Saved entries
┌──

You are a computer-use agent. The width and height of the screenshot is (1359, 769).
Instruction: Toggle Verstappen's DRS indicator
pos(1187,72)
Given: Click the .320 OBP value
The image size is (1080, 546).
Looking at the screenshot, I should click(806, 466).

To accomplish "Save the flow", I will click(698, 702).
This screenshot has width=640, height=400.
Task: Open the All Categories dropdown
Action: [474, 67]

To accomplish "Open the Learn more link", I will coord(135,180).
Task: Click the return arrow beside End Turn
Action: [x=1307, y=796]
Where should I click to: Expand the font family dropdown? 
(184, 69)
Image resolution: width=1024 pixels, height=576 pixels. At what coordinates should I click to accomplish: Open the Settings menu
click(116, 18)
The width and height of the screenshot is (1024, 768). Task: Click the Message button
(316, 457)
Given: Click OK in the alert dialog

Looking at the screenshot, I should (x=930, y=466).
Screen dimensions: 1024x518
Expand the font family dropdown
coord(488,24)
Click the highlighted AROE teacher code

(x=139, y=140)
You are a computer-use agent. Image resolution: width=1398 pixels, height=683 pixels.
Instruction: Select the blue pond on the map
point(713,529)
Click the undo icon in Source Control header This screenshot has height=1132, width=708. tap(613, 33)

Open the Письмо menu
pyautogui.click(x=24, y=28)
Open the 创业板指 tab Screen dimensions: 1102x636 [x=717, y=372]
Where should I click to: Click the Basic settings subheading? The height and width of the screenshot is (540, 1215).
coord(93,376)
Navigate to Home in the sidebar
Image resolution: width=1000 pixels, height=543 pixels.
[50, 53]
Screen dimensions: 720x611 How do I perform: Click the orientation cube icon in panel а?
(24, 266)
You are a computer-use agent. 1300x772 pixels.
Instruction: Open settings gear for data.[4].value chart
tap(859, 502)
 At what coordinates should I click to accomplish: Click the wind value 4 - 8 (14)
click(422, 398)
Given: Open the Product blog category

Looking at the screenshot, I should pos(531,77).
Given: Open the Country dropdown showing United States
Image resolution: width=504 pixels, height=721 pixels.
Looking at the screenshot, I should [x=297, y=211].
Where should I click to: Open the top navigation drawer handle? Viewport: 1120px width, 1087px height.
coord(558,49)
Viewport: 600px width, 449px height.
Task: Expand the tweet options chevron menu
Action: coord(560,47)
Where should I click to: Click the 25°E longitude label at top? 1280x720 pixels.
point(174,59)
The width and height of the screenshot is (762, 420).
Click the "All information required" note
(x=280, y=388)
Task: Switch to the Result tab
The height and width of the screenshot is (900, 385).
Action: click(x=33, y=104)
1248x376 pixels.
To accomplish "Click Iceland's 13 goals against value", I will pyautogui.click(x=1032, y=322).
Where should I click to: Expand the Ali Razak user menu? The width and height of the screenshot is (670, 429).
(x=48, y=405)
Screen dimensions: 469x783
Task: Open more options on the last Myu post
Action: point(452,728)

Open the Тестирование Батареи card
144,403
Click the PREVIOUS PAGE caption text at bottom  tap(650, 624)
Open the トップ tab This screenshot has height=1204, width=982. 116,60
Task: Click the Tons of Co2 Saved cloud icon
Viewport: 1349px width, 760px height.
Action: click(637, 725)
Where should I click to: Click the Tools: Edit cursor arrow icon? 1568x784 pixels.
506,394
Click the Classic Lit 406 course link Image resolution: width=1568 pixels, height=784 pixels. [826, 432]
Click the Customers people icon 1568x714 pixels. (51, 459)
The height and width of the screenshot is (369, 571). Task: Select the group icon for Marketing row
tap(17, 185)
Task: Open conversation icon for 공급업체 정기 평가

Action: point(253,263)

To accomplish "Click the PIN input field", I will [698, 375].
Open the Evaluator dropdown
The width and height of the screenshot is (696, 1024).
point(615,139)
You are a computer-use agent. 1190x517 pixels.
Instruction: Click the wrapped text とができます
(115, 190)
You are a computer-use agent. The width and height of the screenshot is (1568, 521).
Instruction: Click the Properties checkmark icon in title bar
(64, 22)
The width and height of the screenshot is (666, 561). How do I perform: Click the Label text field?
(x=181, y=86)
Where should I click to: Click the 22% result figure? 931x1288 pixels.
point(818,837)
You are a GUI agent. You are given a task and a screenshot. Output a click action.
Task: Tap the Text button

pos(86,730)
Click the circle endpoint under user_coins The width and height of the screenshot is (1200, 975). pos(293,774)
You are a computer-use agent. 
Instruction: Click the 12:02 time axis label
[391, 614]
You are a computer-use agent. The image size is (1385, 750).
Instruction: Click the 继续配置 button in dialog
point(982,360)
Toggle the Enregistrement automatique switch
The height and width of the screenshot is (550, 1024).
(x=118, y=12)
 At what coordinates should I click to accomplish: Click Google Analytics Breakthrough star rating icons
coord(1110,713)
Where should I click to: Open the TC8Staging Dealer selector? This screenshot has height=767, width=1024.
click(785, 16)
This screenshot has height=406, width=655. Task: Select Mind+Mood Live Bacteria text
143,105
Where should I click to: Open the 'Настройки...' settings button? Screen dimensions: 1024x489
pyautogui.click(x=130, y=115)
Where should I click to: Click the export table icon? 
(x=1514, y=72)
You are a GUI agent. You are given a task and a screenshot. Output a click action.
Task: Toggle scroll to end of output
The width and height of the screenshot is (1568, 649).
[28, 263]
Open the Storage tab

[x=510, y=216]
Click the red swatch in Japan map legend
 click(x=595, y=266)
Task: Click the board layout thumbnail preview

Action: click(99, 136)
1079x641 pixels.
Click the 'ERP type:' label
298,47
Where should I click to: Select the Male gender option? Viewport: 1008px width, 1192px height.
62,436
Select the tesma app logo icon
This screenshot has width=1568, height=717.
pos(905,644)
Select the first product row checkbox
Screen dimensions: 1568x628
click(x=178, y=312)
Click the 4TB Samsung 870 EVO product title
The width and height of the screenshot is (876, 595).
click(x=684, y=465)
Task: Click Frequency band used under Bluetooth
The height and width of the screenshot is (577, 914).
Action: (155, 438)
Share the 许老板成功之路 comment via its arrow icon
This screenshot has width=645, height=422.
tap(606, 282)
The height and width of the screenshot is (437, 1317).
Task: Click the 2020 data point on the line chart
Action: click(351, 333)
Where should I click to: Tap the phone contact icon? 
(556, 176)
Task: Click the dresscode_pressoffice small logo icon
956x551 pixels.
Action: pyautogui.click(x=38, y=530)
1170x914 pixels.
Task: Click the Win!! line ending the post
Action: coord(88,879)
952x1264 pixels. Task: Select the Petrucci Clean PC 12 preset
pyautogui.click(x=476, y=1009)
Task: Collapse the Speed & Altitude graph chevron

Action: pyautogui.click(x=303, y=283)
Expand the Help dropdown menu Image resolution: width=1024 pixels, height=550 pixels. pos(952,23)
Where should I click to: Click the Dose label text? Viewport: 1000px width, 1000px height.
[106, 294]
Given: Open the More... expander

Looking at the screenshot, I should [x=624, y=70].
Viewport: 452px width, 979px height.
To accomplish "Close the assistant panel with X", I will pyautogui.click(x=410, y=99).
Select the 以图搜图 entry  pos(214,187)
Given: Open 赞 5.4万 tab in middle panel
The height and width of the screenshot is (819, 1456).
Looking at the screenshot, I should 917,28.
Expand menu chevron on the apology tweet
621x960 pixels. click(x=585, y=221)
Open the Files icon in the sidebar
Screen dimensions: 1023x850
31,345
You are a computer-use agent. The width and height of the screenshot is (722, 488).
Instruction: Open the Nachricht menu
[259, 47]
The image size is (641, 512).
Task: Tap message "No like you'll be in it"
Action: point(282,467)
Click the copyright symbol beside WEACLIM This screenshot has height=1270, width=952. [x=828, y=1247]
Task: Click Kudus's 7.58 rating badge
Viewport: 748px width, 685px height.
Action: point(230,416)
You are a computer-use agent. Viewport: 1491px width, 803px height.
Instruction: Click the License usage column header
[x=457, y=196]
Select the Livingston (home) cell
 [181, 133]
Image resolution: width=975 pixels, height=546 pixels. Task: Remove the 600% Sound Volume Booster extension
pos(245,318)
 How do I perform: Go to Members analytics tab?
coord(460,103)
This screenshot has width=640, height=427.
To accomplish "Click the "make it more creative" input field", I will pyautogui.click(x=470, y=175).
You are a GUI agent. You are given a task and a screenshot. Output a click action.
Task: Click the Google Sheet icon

└──

> [INSTRUCTIONS TO FOLLOW]
Write down again, exactly as given, only the lines above that fall from the line with "Click the 'ERP type:' label" to the line with "is (722, 488).", inclusive.

> [REPLY]
Click the 'ERP type:' label
298,47
Where should I click to: Select the Male gender option? Viewport: 1008px width, 1192px height.
62,436
Select the tesma app logo icon
This screenshot has width=1568, height=717.
pos(905,644)
Select the first product row checkbox
Screen dimensions: 1568x628
click(x=178, y=312)
Click the 4TB Samsung 870 EVO product title
The width and height of the screenshot is (876, 595).
click(x=684, y=465)
Task: Click Frequency band used under Bluetooth
The height and width of the screenshot is (577, 914).
Action: (155, 438)
Share the 许老板成功之路 comment via its arrow icon
This screenshot has width=645, height=422.
tap(606, 282)
The height and width of the screenshot is (437, 1317).
Task: Click the 2020 data point on the line chart
Action: click(351, 333)
Where should I click to: Tap the phone contact icon? 
(556, 176)
Task: Click the dresscode_pressoffice small logo icon
956x551 pixels.
Action: pyautogui.click(x=38, y=530)
1170x914 pixels.
Task: Click the Win!! line ending the post
Action: coord(88,879)
952x1264 pixels. Task: Select the Petrucci Clean PC 12 preset
pyautogui.click(x=476, y=1009)
Task: Collapse the Speed & Altitude graph chevron

Action: pyautogui.click(x=303, y=283)
Expand the Help dropdown menu Image resolution: width=1024 pixels, height=550 pixels. pos(952,23)
Where should I click to: Click the Dose label text? Viewport: 1000px width, 1000px height.
[106, 294]
Given: Open the More... expander

Looking at the screenshot, I should [x=624, y=70].
Viewport: 452px width, 979px height.
To accomplish "Close the assistant panel with X", I will pyautogui.click(x=410, y=99).
Select the 以图搜图 entry  pos(214,187)
Given: Open 赞 5.4万 tab in middle panel
The height and width of the screenshot is (819, 1456).
Looking at the screenshot, I should 917,28.
Expand menu chevron on the apology tweet
621x960 pixels. click(x=585, y=221)
Open the Files icon in the sidebar
Screen dimensions: 1023x850
31,345
You are a computer-use agent. The width and height of the screenshot is (722, 488).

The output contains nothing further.